Tangan Nash bebas meraih pisau yang tergeletak di atas talenan.

"Kalau aku bilang aku tertarik pada Shuzo, bagaimana?" Pisau didekatkan pada sisi leher Nijimura. Ia meremang.

"Kalau aku bilang tidak, kau mau bunuh diri," Nijimura meneguk saliva. "atau membunuhku?"

"Tidak keduanya."

"Lalu?"

"Mungkin aku akan menyiksa Shuzo-san, yah, semacam itulah," Nash menjauhkan mata pisau dari nadi berlapis kulit milik Nijimura. "Nijimura-san pasti tau BDSM."

"Aku tahu," Nijimura mematikan kompor, "tapi masih terlalu cepat seratus tahun bagimu untuk mendaratkan tangan-tangan kotor itu di atas kulitku,"

"Seratus tahun, pun, akan aku tunggu, Shuzo-san," Nash tertawa ringan, "Bercanda."

"Yang mana?"

"Semuanya."

"Oh,"

"Bercanda."

"Apa?"

"Aku bercanda saat bilang bercanda,"

Memutar pandangan, lelah. Nijimura mengambil dua buah mangkuk, mengambil porsi medium untuk makan siang. Ia mengoper mangkuk yang lain pada Nash.

"Ambil sendiri jatah makanmu,"

"Seperti tahanan, ya."

Nijimura duduk di kursi meja makan, tidak mengindahkan Nash. Sudah agak kebal meladeni godaan remaja nakal.

"Kapan kau akan pulang?"

Nash mengambil tempat duduk di seberang Nijimura. Dahinya mengerut. "Shuzo-san ingin aku cepat-cepat pulang."

"Benar."

Menyantap makan siang dalam diam, Nash menyadari masakan Nijimura tidak terlalu buruk untuk ukuran seorang lelaki dewasa yang tinggal seorang diri.

"Boleh aku memberi komentar?"

"Silakan."

"Masakan Shuzo-san lumayan,"

Nijimura mendengus, "Kalau itu untuk mengambil simpatiku, sayang sekali kau gagal, Nak."

"Yang ini tulus," Nash protes.

"Jadi yang sebelum-sebelumnya modus?"

"Bukan begitu juga, sih,"

Nijimura tersenyum kecil, "Hei,"

"Hm?" Nash yang sedang menyeruput kuah sup, mendongak.

"Ceritakan aku lebih banyak tentang dirimu."

Ia sedikit banyak menyadari Nash itu berbahaya, agresif, setengah gila, dan... agak nyeleneh. Sebagai yang paling tua di sini, Nijimura sebisa mungkin akan menjaga harga dirinya. Untuk sekarang. Selama Nash menumpang di rumahnya.


fin.


a/n :

meramaikan #NashTartFanfictionChallenge yang digelar oleh mb shun-kumikumi dan planariang. dibuat ngebut. mungkin ini namanya the power of kepepet.
seems ooc. mungkin saya belum terbiasa membuat bang niji jadi uke. maavkan bang tapi kamu cocoknya diukein sama yang lebih preman. /sungkhem/


OMAKE

.

Sambungan dimatikan sepihak. Mayuzumi menatap layar ponselnya datar.

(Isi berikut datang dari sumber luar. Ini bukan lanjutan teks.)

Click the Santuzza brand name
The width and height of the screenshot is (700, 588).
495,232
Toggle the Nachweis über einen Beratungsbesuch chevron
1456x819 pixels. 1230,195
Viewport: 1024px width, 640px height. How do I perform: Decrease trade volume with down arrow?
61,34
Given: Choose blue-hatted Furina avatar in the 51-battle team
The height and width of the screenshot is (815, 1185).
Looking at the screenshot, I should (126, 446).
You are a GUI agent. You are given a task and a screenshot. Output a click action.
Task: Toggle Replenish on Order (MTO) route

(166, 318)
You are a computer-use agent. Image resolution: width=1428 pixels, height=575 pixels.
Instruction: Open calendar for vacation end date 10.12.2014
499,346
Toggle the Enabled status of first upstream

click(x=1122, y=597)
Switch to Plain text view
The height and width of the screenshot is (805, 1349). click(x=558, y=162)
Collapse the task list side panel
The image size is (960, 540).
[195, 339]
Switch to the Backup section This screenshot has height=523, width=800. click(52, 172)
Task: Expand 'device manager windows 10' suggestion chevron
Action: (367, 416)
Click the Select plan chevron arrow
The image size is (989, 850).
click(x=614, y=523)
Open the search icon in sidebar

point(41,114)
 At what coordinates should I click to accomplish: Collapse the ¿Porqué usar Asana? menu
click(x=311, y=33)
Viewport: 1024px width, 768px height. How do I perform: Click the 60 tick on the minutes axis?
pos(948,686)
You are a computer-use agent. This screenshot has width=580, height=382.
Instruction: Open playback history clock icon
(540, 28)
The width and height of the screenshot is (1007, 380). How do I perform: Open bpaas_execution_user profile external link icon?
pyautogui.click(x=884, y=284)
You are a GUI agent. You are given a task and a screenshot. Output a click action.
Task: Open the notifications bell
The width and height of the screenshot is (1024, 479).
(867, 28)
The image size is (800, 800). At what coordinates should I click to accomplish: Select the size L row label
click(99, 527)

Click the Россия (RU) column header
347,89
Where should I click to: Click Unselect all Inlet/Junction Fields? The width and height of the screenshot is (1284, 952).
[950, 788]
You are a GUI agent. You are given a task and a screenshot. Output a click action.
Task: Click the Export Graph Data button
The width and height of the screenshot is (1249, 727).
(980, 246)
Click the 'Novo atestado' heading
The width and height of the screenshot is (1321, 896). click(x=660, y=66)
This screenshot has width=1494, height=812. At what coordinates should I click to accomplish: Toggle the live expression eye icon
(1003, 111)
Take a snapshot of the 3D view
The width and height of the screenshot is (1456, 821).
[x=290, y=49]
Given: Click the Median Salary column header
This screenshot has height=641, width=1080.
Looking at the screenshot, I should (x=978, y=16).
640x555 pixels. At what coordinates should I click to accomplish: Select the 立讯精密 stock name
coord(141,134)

"Siapa itu tadi. Sejak kapan aku Mayu-chan. Ah yang terpenting—"

Mayuzumi mengarahkan gulungan kertas bekas fotokopian yang menyerupai sebuah pipa ke mulutnya.

"—Nijimura Shuzo punya pacar!"

Dan sepertinya Nijimura harus menyiapkan segudang jawaban untuk menjawab pertanyaan rekan-rekan kerjanya besok.